Trusted Network Connect (TNC) Clientless Endpoint Security Profile FAQ


Frequently Asked Questions for Trusted Network Connect (TNC) Clientless Endpoint Security Profile

Q. What is the purpose of the Clientless Endpoint Security Profile?
A. The TNC Clientless Endpoint Support Profile allows a network administrator to secure devices that attach to the network but lack a TNC client (health checking software). Examples include printers, VoIP handsets, and guest laptops. These devices, which are quite common in the enterprise, create a management headache when deploying Network Access Control (NAC) because they do not or cannot participate in the NAC protocols. The TNC Clientless Endpoint Support Profile provides a standard methodology for authorizing and monitoring these systems to ensure interoperability and seamless integration and security for all connected devices in a TNC architecture.


Q. How does this improve things for networks that use the TNC protocols?
A. The TNC Clientless Endpoint Support Profile allows network administrators to automate the management of non-TNC systems on a TNC-enabled network. These devices can now be automatically identified, inventoried, and monitored. This is a big improvement over previous methods where ports were blocked open to allow printers to access the network. By securing all systems on the network, network operators will no longer have to deploy static overrides to deploy network devices such as printers, copiers, access card readers etc. The TNC Clientless Endpoint Support Profile will provide a lower cost of operation and improved security posture when integrating systems lacking a TNC client.

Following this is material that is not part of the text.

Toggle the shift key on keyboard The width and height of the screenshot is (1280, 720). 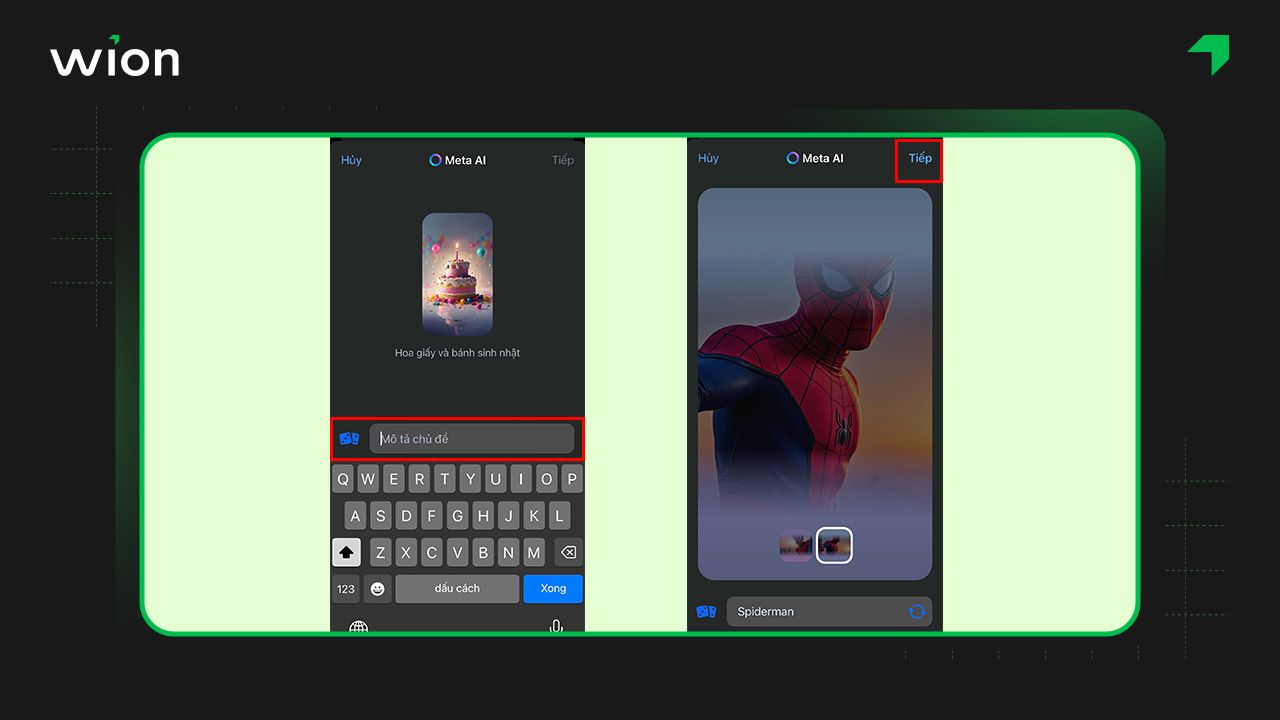pyautogui.click(x=346, y=552)
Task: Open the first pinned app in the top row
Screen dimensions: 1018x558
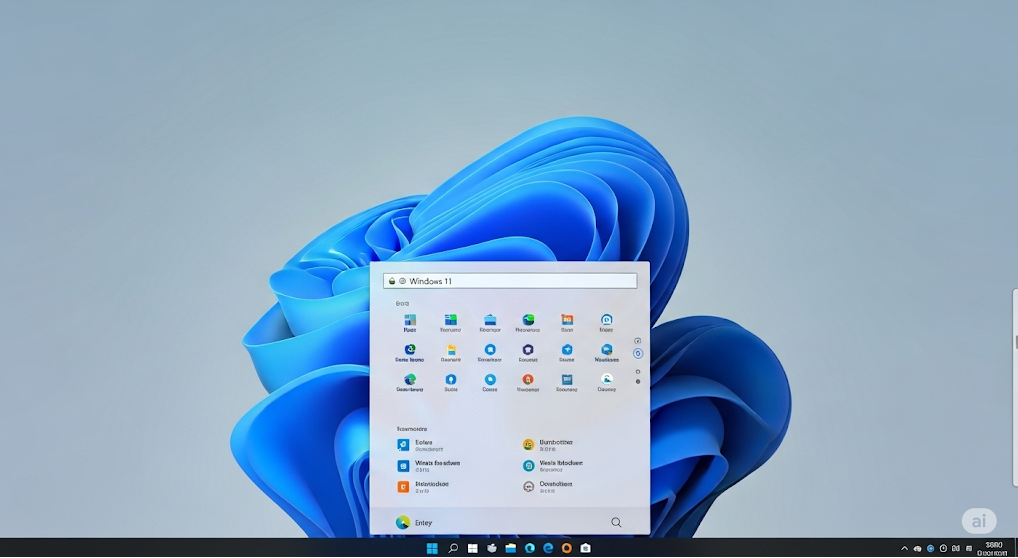Action: click(410, 321)
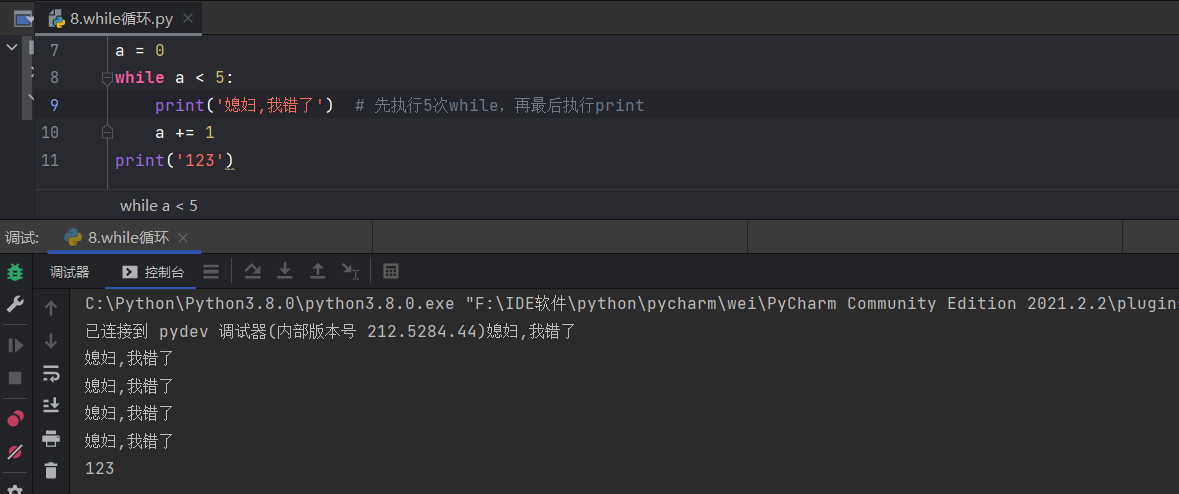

Q. How does the Clientless Endpoint Support Profile work?
A. The profile describes how key components of the TNC architecture should work together to secure networks when clientless endpoints attempt to connect. The profile describes several ways to handle clientless endpoints. Here’s a description of one common technique: a Consultation-Based Decision.
The process starts when a Policy Enforcement Point (PEP) such as an Ethernet switch detects a clientless endpoint connecting to the network. The PEP uses techniques described in the profile to identify the endpoint and send this identification information (e.g. a MAC address) to a Policy Decision Point (PDP). The PDP consults administratively configured policy to determine whether the endpoint should be allowed (e.g. is it a known device in its proper location) and sends the resulting access control decision to the PEP. Depending on the sophistication of the network and the level of security desired, the endpoint may be scanned before admission to the network and monitored after admission to ensure that its behavior is appropriate for its device type and identity. If anomalous behavior is detected, the device can be quarantined or an alert can be raised.
Q. Are there products supporting the Clientless Endpoint Support Profile?
A. Because the Clientless Endpoint Support Profile is based on existing industry best practices, many existing switches and NAC servers already comply with the basic, required elements of the profile, which standardize “MAC authentication.” In fact, many vendors already support the more advanced functions of the Clientless Endpoint Support Profile, such as storing information about clientless endpoints into a Metadata Access Point (MAP) to enable monitoring.
Q. Are any other standards involved or supported?
A. The TNC Clientless Endpoint Support Profile builds upon existing TNC standards (IF-PEP) as well as IEEE 802.1X and IETF RFC 3580.